Hands on computer screen showing Google search pageImage source, AFP

When the European Court of Justice made its landmark ruling forcing search engines to listen to people who wanted links about them removed, Google said little in public. But in private the search giant seethed with anger at a ruling it saw as both a threat to free expression and a monstrous bureaucratic burden.

Two weeks on, Google has adopted a far more pragmatic stance, offering a mechanism to people who want to take advantage of the ruling. There is an online form to allow European users to request the removal of links about them, external. You have to prove your identity and explain exactly which links you want removed and why.

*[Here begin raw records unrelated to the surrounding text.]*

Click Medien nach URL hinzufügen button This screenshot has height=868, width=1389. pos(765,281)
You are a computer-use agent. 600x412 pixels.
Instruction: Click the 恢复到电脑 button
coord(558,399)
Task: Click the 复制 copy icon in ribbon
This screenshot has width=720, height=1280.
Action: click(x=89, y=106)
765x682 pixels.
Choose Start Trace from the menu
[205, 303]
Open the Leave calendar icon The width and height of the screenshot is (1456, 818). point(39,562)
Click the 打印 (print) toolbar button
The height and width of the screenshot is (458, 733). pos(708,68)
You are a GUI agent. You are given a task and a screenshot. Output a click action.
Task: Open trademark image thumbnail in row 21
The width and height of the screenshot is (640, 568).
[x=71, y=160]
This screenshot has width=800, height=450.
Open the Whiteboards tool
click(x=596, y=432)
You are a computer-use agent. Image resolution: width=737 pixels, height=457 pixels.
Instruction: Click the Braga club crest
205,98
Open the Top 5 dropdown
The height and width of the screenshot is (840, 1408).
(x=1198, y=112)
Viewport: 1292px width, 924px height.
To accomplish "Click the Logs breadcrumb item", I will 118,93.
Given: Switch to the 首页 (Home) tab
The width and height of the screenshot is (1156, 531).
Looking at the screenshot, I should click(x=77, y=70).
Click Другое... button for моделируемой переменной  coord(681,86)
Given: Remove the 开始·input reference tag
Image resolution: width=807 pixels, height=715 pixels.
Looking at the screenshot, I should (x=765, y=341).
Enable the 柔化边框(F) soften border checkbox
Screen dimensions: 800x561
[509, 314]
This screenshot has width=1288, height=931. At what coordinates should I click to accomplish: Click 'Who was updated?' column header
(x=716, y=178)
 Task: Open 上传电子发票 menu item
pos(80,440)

But the form makes it clear that there are strict limits on exactly what can be removed. Google says it will "attempt to balance the privacy rights of the individual with the public's right to know and distribute information".

So it will look at whether there's a public interest in the links users want removed - "for example, information about financial scams, professional malpractice, criminal convictions, or public conduct of government officials".

Google has also set up a commission of the great and good, people like the Wikipedia founder Jimmy Wales, to oversee the whole process.

In an interview with the Financial Times, the company's chief executive Larry Page seemed resigned to the need to bow to the ruling from Europe's highest court, while keen to warn that it could threaten the next generation of internet start-ups and strengthen the hand of repressive governments.

And much of the comment online has been deeply sceptical about the right to be forgotten, particularly in the United States where the First Amendment guaranteeing free speech would make this kind of ruling impossible. Some have pointed out that information won't be removed from google.com, just your local version of the search engine, others question the sheer practicality.

But privacy campaigners say this does give the private individual, who does not want their entire identity defined by a search engine, some small measure of control over how their neighbours see them. In the ongoing battle between Europe and America over the balance between privacy and freedom of expression, this is one case where the European view has prevailed, for now.

And, interestingly, one of the most powerful voices calling for a reassessment of the power of the internet giants over our personal data has been an American writer. In his novel The Circle Dave Eggers paints a dystopian future where a brilliant technology firm - The Circle - persuades the world that the more information we all share, the better our lives will be.

Tiny online video cameras allow the world to see and hear what is happening anywhere in real time, politicians are persuaded to go "transparent", so that every word they say in private becomes public. At a public meeting, three slogans on a screen sum up The Circle's philosophy - "Secrets are Lies, Sharing is Caring, Privacy is Theft."

Now of course this is just a novel - and The Circle is not Google. But American web superpowers, from Amazon to Facebook to Twitter, have acquired enormous power over our online lives, and those who have worried about that have often been told that resistance is pointless in a web with no borders. So today's move by Google is some evidence that if society decides it isn't happy with the idea that privacy is theft, it can do something about it.